The data engineering team curate and maintain databases on the Analytical Platform that can be made accessible to users. All of our current databases are deployed and accessible using Amazon Athena. AP users can query these databases via the Athena SQL workbench (see the “Accessing Amazon Athena” section of the docs on how to access it), and in R and Python using dbtools and pydbtools respectively.
To see what databases are available and how to request access, see the README in the data-engineering-database-access repository on GitHub. For each database, take careful note of any guidance documents to ensure you understand how to use the data correctly. Most curated databases on the AP use one of two data models.
- Snapshot database models attach specific points in time to each record. Queries should specify the same snapshot literal for all data.
- Temporal database models attach a start and end timestamp to each record indicating the period of its validity with respect to the source database.
Note, you must be a member of the moj-analytical-services GitHub organisation to access the repository.

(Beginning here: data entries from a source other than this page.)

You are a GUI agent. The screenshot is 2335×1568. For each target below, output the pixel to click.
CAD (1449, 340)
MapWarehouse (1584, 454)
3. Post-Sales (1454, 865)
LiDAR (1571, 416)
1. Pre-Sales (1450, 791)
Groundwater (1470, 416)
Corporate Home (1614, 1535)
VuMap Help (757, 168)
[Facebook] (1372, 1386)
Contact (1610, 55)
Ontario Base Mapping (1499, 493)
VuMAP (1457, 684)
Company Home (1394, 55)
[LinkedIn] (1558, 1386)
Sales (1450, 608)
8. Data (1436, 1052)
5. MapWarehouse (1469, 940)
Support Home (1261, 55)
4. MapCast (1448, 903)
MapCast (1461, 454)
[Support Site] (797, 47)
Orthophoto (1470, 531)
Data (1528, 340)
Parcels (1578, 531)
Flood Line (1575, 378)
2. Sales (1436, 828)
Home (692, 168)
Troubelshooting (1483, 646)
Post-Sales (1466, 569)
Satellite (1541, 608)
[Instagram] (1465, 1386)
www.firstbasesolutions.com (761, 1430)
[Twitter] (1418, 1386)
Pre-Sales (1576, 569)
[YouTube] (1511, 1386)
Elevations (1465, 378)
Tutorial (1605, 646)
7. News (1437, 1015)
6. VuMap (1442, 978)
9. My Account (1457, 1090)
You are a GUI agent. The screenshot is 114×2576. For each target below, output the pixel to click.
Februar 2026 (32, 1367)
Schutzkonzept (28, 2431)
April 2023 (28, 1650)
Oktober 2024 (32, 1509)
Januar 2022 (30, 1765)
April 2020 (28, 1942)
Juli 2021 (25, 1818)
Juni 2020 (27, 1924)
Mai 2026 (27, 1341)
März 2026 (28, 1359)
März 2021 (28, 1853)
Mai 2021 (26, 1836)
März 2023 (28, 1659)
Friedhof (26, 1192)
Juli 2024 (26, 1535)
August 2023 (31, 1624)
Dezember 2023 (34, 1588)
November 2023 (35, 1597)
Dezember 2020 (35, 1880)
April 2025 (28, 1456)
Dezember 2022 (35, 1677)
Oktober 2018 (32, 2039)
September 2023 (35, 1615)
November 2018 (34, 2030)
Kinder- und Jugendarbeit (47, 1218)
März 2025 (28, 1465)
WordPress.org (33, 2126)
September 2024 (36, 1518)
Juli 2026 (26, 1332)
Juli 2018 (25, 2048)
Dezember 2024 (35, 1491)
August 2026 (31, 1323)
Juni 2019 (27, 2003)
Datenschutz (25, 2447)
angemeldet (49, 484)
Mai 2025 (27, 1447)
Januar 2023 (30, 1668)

To find out about the metadata of the curated databases (without making a database access request), you can use the metadata search tool.
In addition to curated data sources provided by the Data Engineering team, AP users may wish to use the same infrastructure to create their own databases. While this requires slightly more maintenance, it gives you access to vastly more processing power for manipulating data than that available through R and Python on the AP.
Databases are created by writing data in a well-defined schema to an S3 location, and providing a register of the metadata to an AWS service. Access is controlled using the permissions of the S3 location of the underlying data. There is guidance on helper tools for creating your own Athena database here.